Tsuji reworks found ephemera – photographs, prints, sculptures – by mixing them with household objects such as drawing pins, or slick materials like glossy wooden blocks, mirrors and stone tablets. In accordance with the title of the show the work is minimalist and simple, whilst consistently precise and exacting in its execution.

Narrow white marble tables rise up on thin metal legs and support curling portrait photographs, their subjects’ eyes duplicated again and again in prisms sitting over them like glasses; in one corner a woman’s agitated expression glares out from a piece of paper, hung and lit up in mid-air, suspended and trapped, and on the gallery floor are two little fairies, their play disrupted by a collection tiny metal globes covering their mouths – upon first glance, the show is an array of disconnected items, although there is a distinct conversation at play.


Tsuji shifts his collected curiosities into the sphere of contemporary art and, in metal and glass, appears to imprison them there – although all of these appendages are removable, and at the end of the exhibition each object will become debris again. This statement is most poignantly made by a small, rusting iron bust; a young woman looks down pensively, her shoulders, face and hair dotted with bright silver balls. These are magnetic ball bearings which perch like glimmering bluebottles, seeming ready to take flight if disturbed, and when removed will render her useless again.

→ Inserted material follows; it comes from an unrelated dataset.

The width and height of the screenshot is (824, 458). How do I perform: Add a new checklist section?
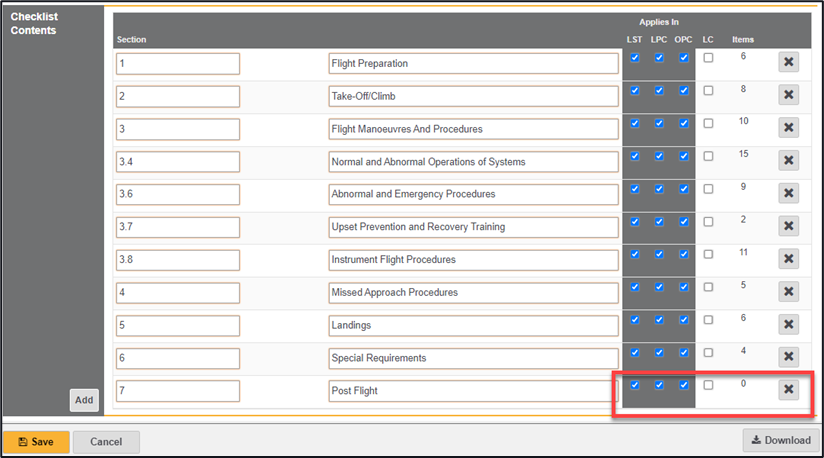pos(84,400)
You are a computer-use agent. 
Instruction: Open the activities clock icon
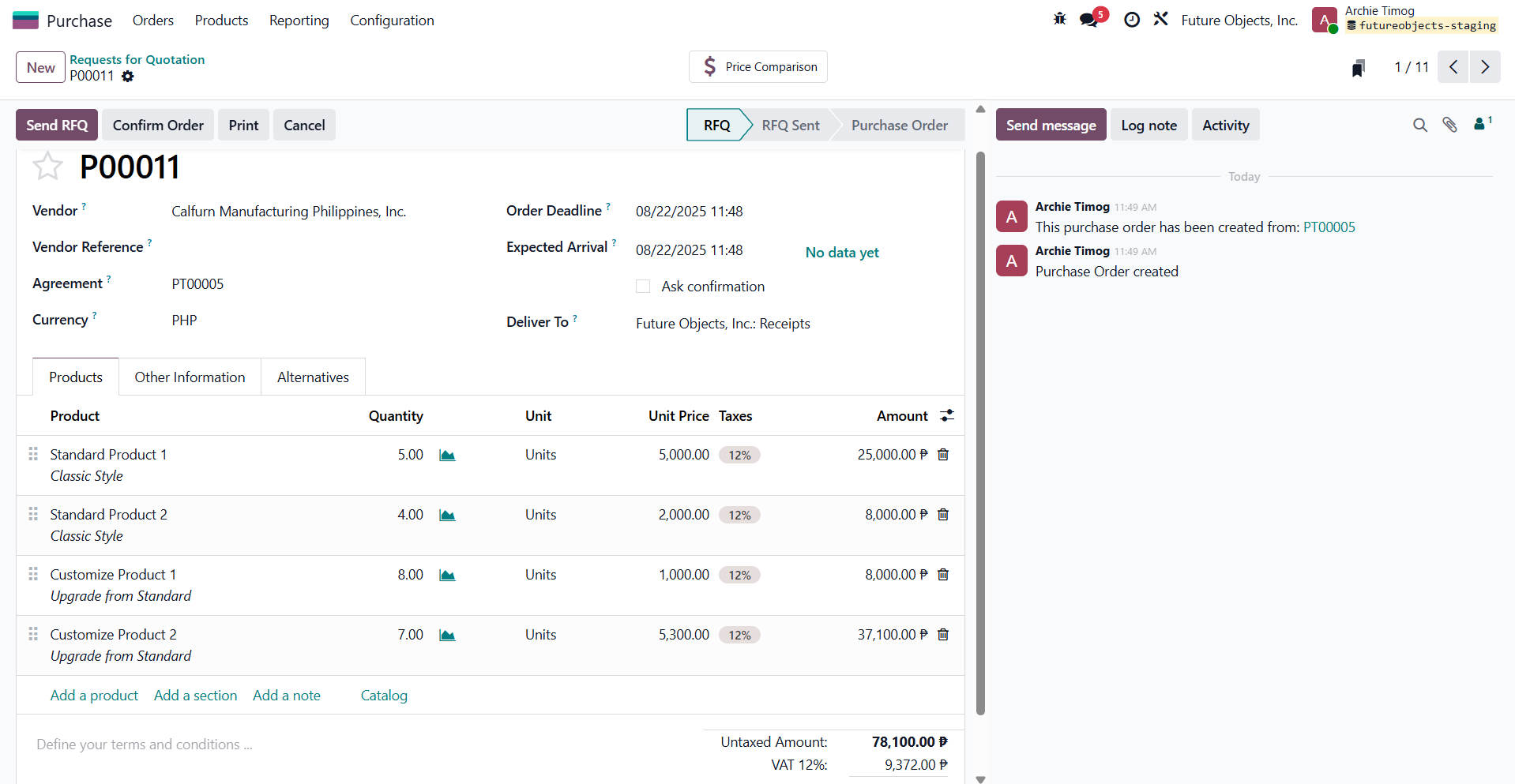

Amongst the deliberate impermanence and irregularity of Or’s sculptures are two vast white boards whose pure white surface is interrupted by slithering golden veins, branching out from one central point. Whilst the sharp angles of his marble slabs and mirror constructions juxtapose with Tsuji’s aged objects and fragile paper pieces – pinned to and fluttering from the gallery walls – these organic strands on board suggest a human element of connectivity, contrasting with the further focus upon temporality.

Essentially, Or communicates Tsuji’s preoccupation with the hybridity, reproduction and constant change that characterises post-modernity, with these golden branches becoming the links between the people that comprise this culture.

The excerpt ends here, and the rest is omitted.